### What is being asked
Restrict the output to the lines below starting at the one that contains "Image resolution: width=1024, height=1366." and ending at the one that contains "Plant ID (1236, 701)", and restate them word for word, both ends included.

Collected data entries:
=-=-=
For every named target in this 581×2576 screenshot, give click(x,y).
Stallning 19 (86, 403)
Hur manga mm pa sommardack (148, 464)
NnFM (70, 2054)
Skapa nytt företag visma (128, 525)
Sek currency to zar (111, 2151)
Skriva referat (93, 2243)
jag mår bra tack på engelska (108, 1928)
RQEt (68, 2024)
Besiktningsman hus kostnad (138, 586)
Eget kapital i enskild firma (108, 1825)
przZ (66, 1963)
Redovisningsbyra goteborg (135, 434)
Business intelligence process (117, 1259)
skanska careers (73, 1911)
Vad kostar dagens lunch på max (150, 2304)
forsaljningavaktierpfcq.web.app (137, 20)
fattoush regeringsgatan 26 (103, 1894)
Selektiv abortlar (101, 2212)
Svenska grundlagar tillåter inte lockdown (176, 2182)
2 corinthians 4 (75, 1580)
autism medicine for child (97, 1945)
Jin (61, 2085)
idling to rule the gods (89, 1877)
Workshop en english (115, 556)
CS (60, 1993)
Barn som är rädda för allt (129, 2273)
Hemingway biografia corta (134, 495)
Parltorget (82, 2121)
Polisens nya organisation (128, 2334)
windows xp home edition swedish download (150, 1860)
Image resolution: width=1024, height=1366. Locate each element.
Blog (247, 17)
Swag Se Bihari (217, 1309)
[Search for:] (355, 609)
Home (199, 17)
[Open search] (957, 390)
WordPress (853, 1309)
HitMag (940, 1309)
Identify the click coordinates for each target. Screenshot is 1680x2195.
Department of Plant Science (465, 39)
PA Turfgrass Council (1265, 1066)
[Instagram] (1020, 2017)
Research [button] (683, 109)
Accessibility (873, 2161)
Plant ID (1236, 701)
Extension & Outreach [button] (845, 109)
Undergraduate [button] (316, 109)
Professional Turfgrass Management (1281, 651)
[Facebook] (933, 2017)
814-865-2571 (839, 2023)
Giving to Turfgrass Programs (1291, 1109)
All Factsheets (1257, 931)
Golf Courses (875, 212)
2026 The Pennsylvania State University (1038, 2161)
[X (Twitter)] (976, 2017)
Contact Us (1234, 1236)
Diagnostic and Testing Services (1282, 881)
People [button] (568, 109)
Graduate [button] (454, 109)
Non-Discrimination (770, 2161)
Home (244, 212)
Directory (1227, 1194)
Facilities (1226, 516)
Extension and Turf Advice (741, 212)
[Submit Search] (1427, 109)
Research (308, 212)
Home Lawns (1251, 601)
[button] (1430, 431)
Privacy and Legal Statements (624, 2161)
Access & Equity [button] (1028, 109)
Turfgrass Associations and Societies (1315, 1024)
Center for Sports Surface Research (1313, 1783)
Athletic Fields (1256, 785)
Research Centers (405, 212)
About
=-=-=
### Exercise result
Image resolution: width=1024, height=1366. Locate each element.
Blog (247, 17)
Swag Se Bihari (217, 1309)
[Search for:] (355, 609)
Home (199, 17)
[Open search] (957, 390)
WordPress (853, 1309)
HitMag (940, 1309)
Identify the click coordinates for each target. Screenshot is 1680x2195.
Department of Plant Science (465, 39)
PA Turfgrass Council (1265, 1066)
[Instagram] (1020, 2017)
Research [button] (683, 109)
Accessibility (873, 2161)
Plant ID (1236, 701)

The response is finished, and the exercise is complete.